La posizione dell’Autrice sul rapporto tra orientamento sessuale e principio di uguaglianza si sviluppa, con lucida consapevolezza, lungo tutto il corso del volume, con un ancoraggio forte dell’analisi alla protezione della dignità umana. Se non andiamo errati, infatti, il punto di incontro tra eguaglianza, riconoscimento della differenza e “trattamento costituzionale” dell’orientamento sessuale è rappresentato proprio dalla protezione della dignità della persona, intesa come libertà di autodeterminazione, garanzia dell’autonomo perseguimento dei propri piani di vita (p. 65), diritto di essere se stessi e di costruire la propria esistenza senza essere per questo assoggettati a dispositivi di oppressione e discriminazione che, generando timore e perdita di autostima, impediscono la piena realizzazione di quegli stessi percorsi di libertà. L’individuazione e la stessa costruzione giuridica di un diritto umano all’orientamento sessuale appaiono dunque strettamente legate alla protezione della dignità umana, nella misura in cui l’orientamento sessuale venga riconosciuto quale componente fondamentale ed irrinunciabile della stessa identità della persona, e assunto dalla Costituzione come oggetto e compito di protezione: in tale ottica, il riferimento alla dignità illumina in profondità lo stesso scrutinio di ragionevolezza delle discriminazioni, rappresentando un punto di equilibrio e uno snodo fondamentale del bilanciamento tra uguaglianza e riconoscimento della differenza.
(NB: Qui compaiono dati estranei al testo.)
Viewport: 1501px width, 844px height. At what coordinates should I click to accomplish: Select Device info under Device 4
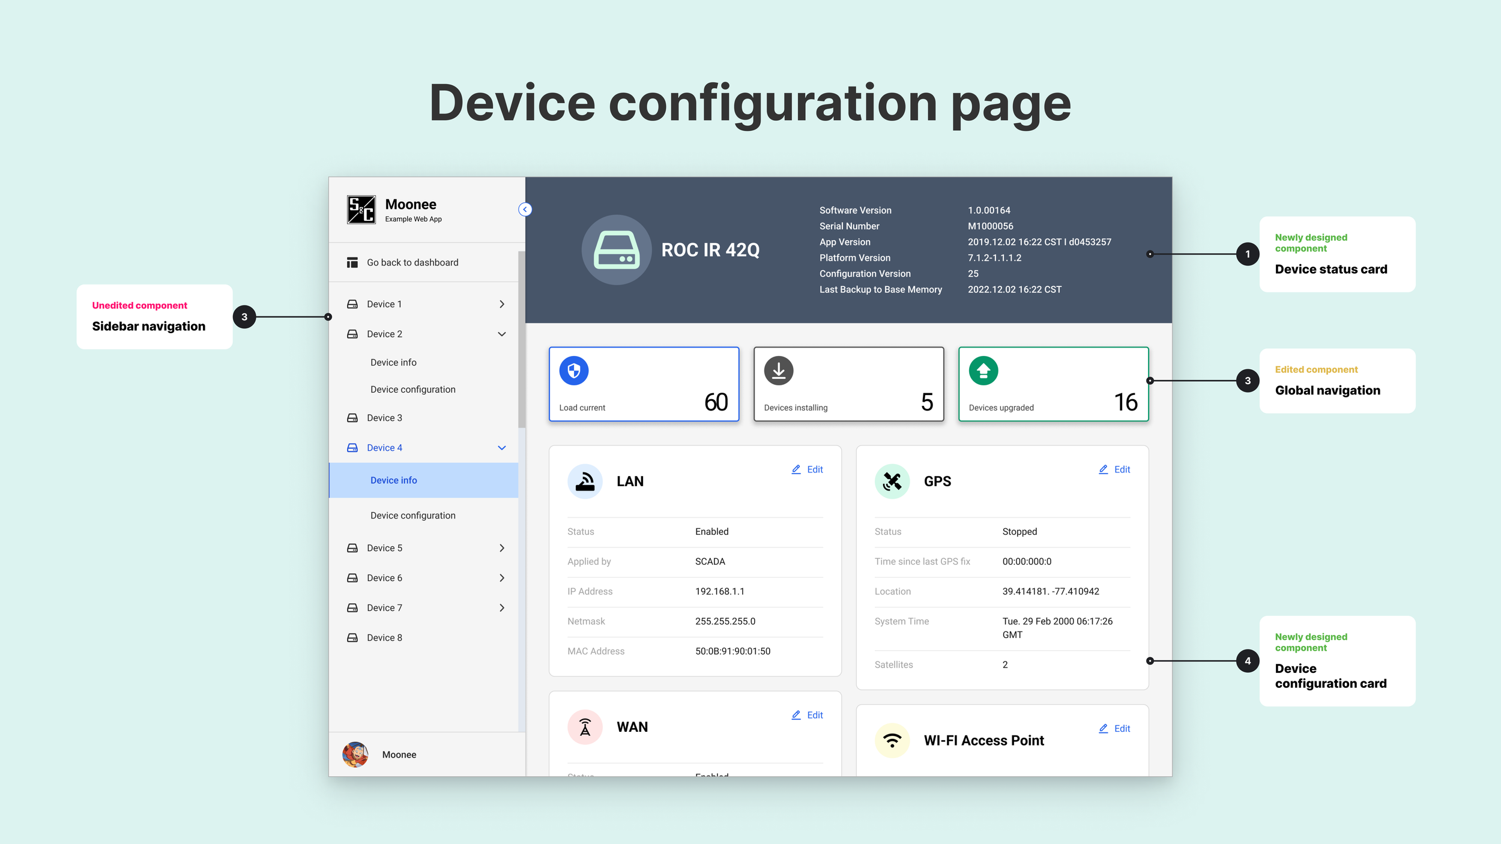pos(394,480)
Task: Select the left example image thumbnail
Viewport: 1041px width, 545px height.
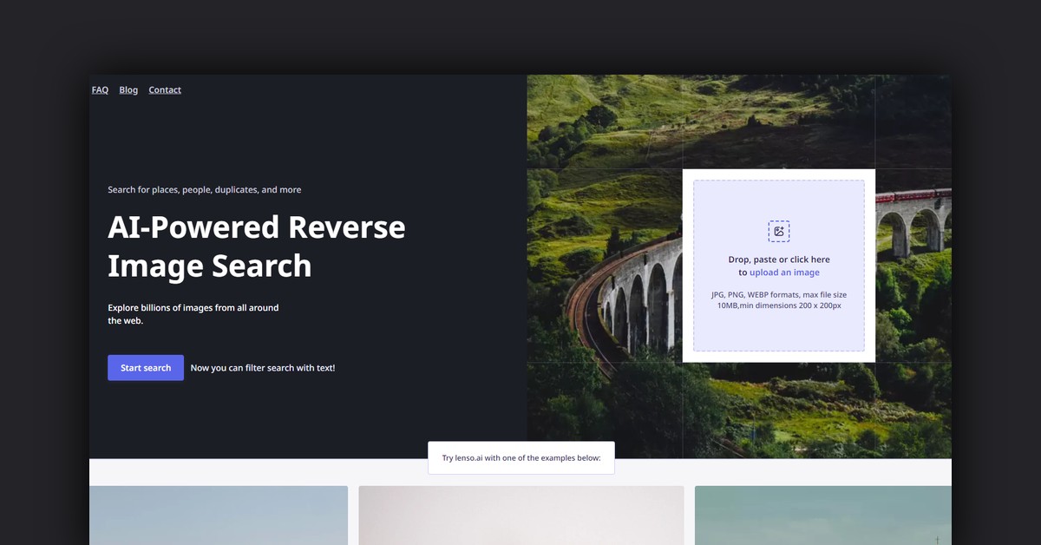Action: (x=219, y=515)
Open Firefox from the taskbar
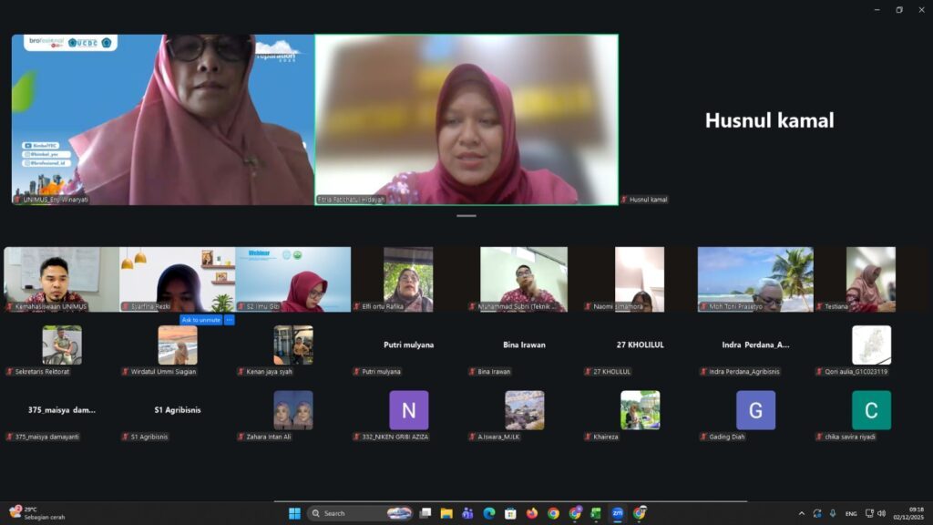This screenshot has width=933, height=525. [532, 513]
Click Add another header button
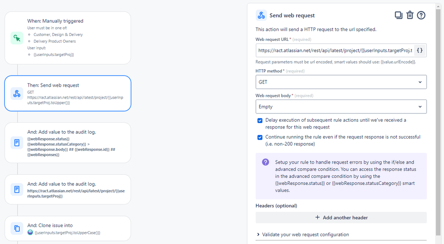Image resolution: width=444 pixels, height=244 pixels. pos(341,217)
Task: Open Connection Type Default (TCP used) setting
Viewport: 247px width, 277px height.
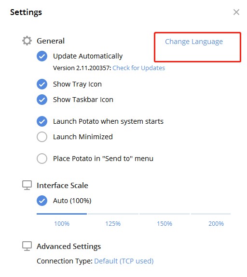Action: pos(124,261)
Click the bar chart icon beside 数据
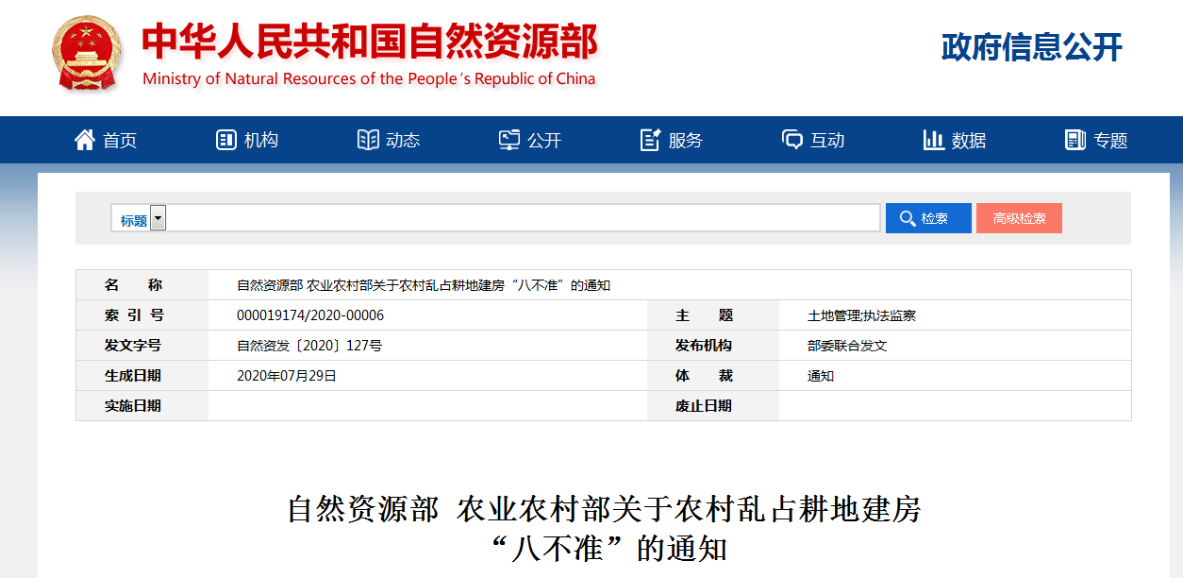Screen dimensions: 1183x578 [x=934, y=140]
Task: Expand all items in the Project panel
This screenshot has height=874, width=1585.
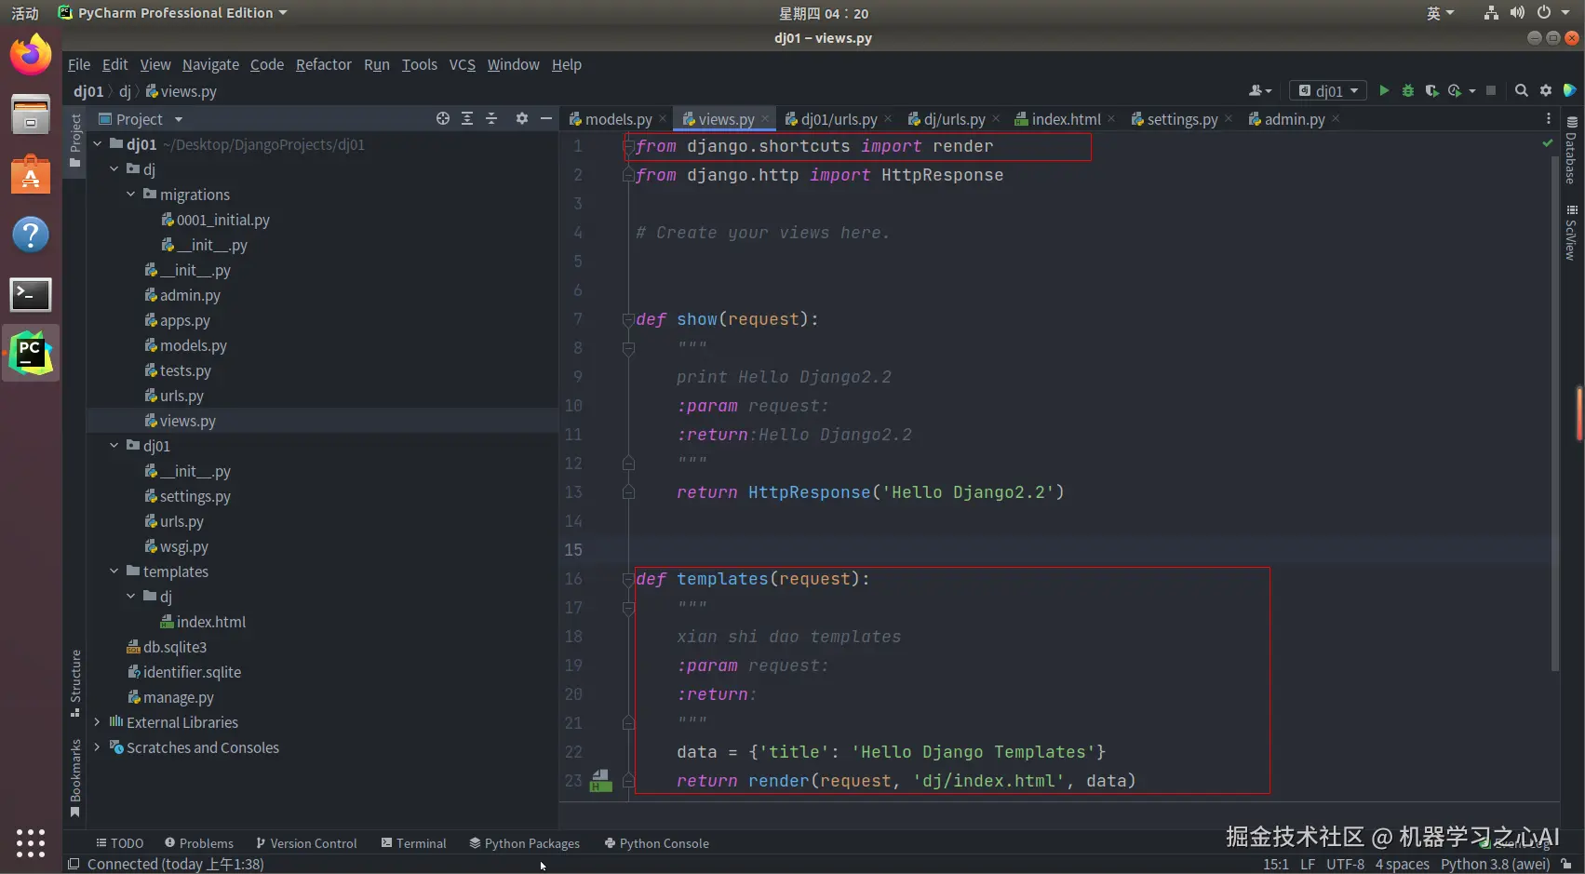Action: [467, 118]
Proprio per questo, il volume di Chiara Vitucci si impone ai costituzionalisti-comparatisti come occasione di riflessione ed ulteriore approfondimento di questioni che si pongono al crocevia del rapporto tra costituzionalismo, gestione del pluralismo, protezione dei diritti fondamentali e costruzione della convivenza attraverso il superamento e l’inclusione di ogni area di marginalità.